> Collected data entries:
*** Begin section ***

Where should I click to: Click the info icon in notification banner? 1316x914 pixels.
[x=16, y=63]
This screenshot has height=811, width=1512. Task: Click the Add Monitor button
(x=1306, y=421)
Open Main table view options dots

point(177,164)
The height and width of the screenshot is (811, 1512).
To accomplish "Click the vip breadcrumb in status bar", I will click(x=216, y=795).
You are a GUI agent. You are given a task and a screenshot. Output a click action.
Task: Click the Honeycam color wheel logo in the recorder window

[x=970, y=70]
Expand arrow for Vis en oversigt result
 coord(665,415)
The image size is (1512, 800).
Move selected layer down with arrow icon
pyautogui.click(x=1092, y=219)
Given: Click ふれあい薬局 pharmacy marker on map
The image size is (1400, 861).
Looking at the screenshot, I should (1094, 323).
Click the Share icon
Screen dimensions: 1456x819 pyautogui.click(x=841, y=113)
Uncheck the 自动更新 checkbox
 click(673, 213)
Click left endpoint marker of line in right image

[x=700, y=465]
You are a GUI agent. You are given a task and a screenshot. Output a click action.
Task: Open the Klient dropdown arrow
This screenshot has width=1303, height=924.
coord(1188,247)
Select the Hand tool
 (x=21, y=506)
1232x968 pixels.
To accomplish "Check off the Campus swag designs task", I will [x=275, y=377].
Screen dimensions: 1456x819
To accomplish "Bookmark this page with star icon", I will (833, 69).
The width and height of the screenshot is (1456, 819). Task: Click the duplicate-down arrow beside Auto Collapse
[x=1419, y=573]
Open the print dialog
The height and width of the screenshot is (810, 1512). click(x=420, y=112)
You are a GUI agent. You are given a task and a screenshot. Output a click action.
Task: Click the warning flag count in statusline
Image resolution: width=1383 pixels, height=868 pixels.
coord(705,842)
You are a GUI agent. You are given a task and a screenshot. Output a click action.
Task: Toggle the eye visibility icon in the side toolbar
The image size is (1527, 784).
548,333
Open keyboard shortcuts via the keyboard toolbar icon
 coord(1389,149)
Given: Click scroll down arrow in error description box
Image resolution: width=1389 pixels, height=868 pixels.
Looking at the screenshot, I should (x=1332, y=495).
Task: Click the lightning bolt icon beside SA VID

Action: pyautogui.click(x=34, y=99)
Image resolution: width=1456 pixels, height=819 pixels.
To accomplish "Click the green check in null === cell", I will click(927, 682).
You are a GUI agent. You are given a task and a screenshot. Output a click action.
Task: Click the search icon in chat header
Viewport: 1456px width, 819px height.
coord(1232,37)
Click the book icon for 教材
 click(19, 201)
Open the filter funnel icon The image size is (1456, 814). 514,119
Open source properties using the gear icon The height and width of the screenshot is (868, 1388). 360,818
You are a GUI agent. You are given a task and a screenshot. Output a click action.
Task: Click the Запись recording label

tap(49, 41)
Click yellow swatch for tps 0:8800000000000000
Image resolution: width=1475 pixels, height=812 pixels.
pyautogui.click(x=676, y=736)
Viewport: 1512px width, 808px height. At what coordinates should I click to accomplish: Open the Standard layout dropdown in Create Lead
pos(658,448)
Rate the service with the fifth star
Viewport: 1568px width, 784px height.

*** End section ***

> Exercise details:
Taking the line with "Select the Hand tool" as the first and the line with "Task: Click the warning" as the last, retype that stretch of the data above exactly, with no other lines.

> Output of the exercise:
Select the Hand tool
 (x=21, y=506)
1232x968 pixels.
To accomplish "Check off the Campus swag designs task", I will [x=275, y=377].
Screen dimensions: 1456x819
To accomplish "Bookmark this page with star icon", I will (833, 69).
The width and height of the screenshot is (1456, 819). Task: Click the duplicate-down arrow beside Auto Collapse
[x=1419, y=573]
Open the print dialog
The height and width of the screenshot is (810, 1512). click(x=420, y=112)
You are a GUI agent. You are given a task and a screenshot. Output a click action.
Task: Click the warning flag count in statusline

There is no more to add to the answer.